You garner a lot of support from Silicon Valley, the tech sector, and you’ve championed the tech industry as a potential leader in solving some of the inequalities we’re grappling with. But in many ways, Silicon Valley has exacerbated these social ills. As governor, how would you hold the industry accountable to upholding its end of the social contract?

One of my closest friends, the godfather of my firstborn, Mark Benioff, is a shining example of someone who gets it and gets it done. Follow his example. He’s been an unbelievable leader. He’s walked his talk on gender pay and pay equity, and environmental stewardship. He just announced what they’re doing with the Salesforce tower in terms of meeting LEED platinum levels, and the incredible water efficiency proposals that he’s advancing. My point being that on issue after issue, on homelessness, philanthropy contribution, on what businesses can do in real time—not waiting until a massive amount of wealth is concentrated and then at the end of your life you redistribute it—he has marked, I think, the type of example that others should follow.

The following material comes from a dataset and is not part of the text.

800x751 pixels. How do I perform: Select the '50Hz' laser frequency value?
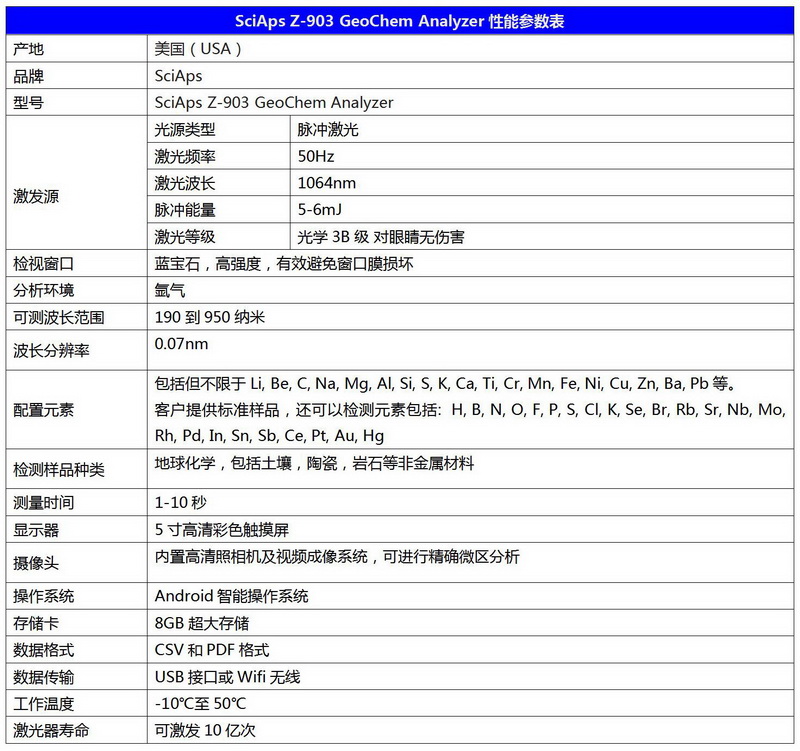point(316,156)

A lot of ambitious California politicians, yourself included, have said that communities need to increase housing construction. What’s your plan to get local governments to build their share of affordable housing?

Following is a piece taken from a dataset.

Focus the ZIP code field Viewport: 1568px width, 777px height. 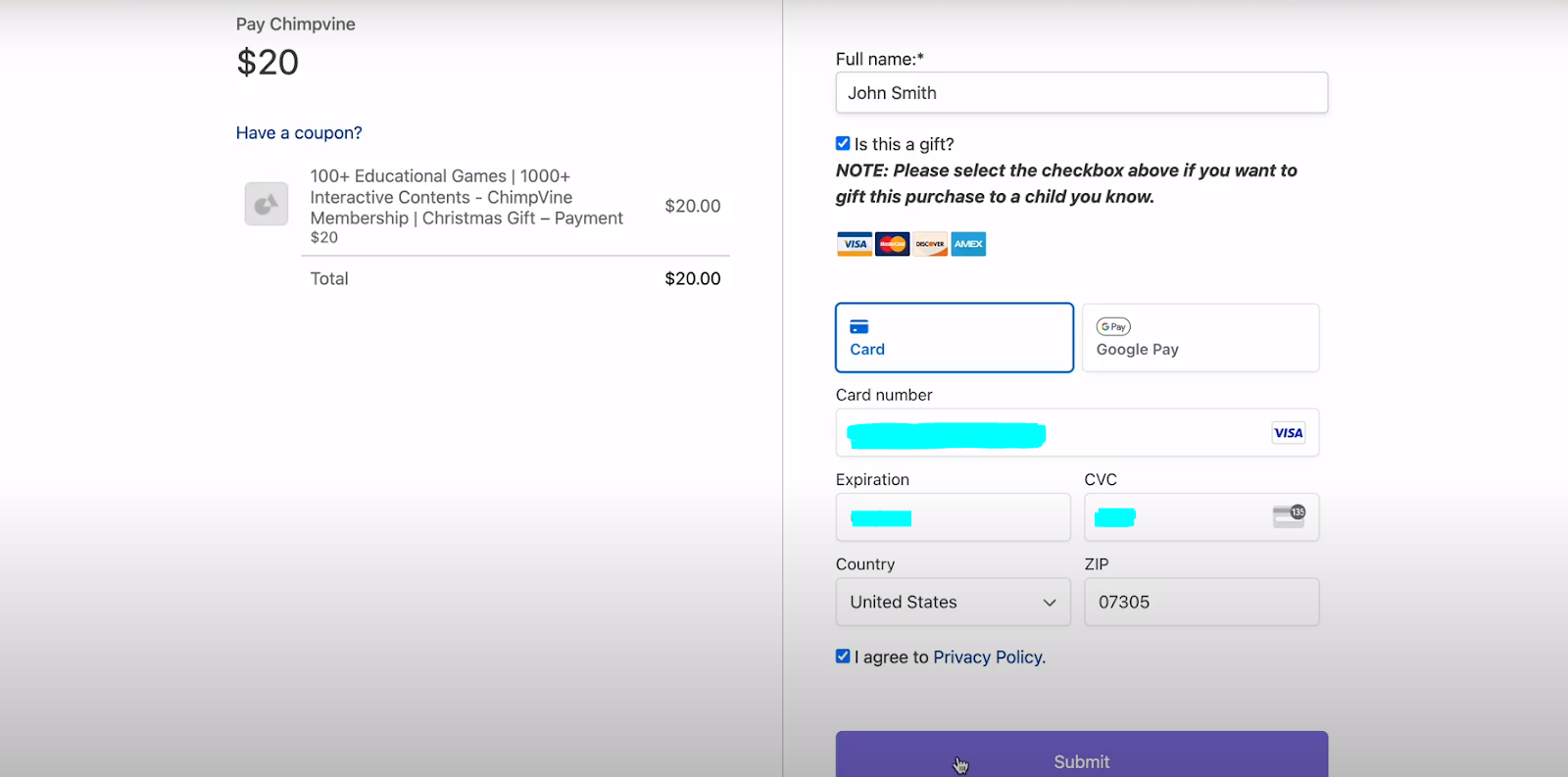tap(1200, 602)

They need to be held to account. In our housing plan, we want to assign sanctions for those who aren’t meeting their housing element. We actually want to be punitive. You got to be tough. How? By withholding transit dollars.

Let’s talk cannabis. One of the complaints we’re hearing is about the high cost of compliance, the high cost of regulation under Prop. 64, which appears to be prompting people to turn back to the black market. What do you think the state can do to strike a regulatory balance here, to prevent illegal sales and to keep the industry above board?

Look, I was the principal proponent, principal author of cannabis legalization. I spent three years organizing an effort to get it on the ballot, and to get it passed, and I feel, as a consequence, a great sense of responsibility to make sure it’s done right.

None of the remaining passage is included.